U.S. investigates charge that faulty pumps installed after Katrina

Army Corps of Engineers employee raised alarm

NEW ORLEANS

The U.S. Department of Defense will again investigate allegations that the Army Corps of Engineers let a contractor install faulty pumps after Hurricane Katrina despite a warning that they might fail, according to the agency that handles federal whistleblower complaints.

DOD Acting Inspector General Gordon S. Heddell ordered the new probe. It came days after the Office of Special Counsel described a report on the warning by Heddell’s predecessor as “superficial and dismissive,” said James Mitchell, spokesman for the counselor’s office.

The office handles whistleblower complaints, including those by corps engineer Maria Garzino, who cautioned in early 2006 that the pumps would not work properly.

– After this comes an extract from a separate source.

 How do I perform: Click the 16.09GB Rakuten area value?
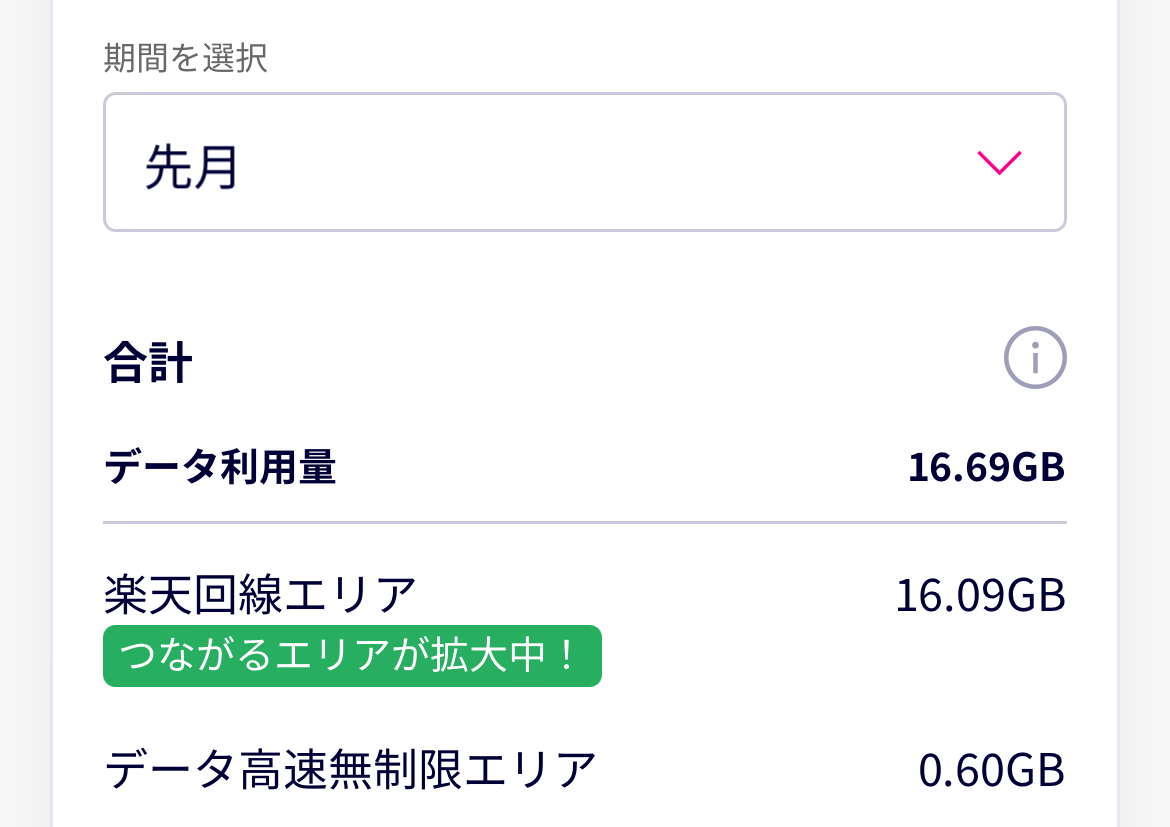point(980,596)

Mitchell quoted Heddell as agreeing “that every effort must be made to assure the citizens of New Orleans that pumps designed for flood protection will perform as specified during hurricanes.”

Heddell was appointed after Claude Kicklighter resigned in June.

In May, Kicklighter wrote, “Our review did not find reasonable grounds to believe that there were criminal violations or deficiencies in the pump acquisition that constituted a danger to public health or safety.”

Heddell has ordered his office to find out whether the pumps were adequately tested and whether they might fail if another hurricane hits New Orleans, Mitchell said.

“We are encouraged by the prompt response ... to ensure that the pumps will perform when needed to provide protection for the people of New Orleans,” said Special Counsel Scott Bloch, who sent Garzino’s whistleblower complaints to the DOD.

Garzino contended that the 34 pumps provided by Moving Water Industries Corp. would fail under a hurricane’s stress. Corps crews installed the pumps on three major drainage canals anyway before the 2006 hurricane season.

The report is the latest look at the US$33 million contract with MWI, owned by J. David Eller and his sons. Eller and former Florida Gov. Jeb Bush once were partners in a venture called Bush-El that marketed MWI pumps.

Bloch called Kicklighter’s findings “superficial and dismissive.” Garzino called them a whitewash “devoid of engineering and mathematical interpretation.”

Moving Water’s general counsel, Bill Bucknam, called Garzino a liar.

“For the ninth time in the past two years, Moving Water Industries categorically denies the highly inventive, scurrilous and patently false allegations by the would-be whistleblower, Maria Garzino,” he wrote in a statement forwarded by company spokesman Kevin Boyd.

He said seven of nine investigations “have rejected outright Garzino’s wild accusations.”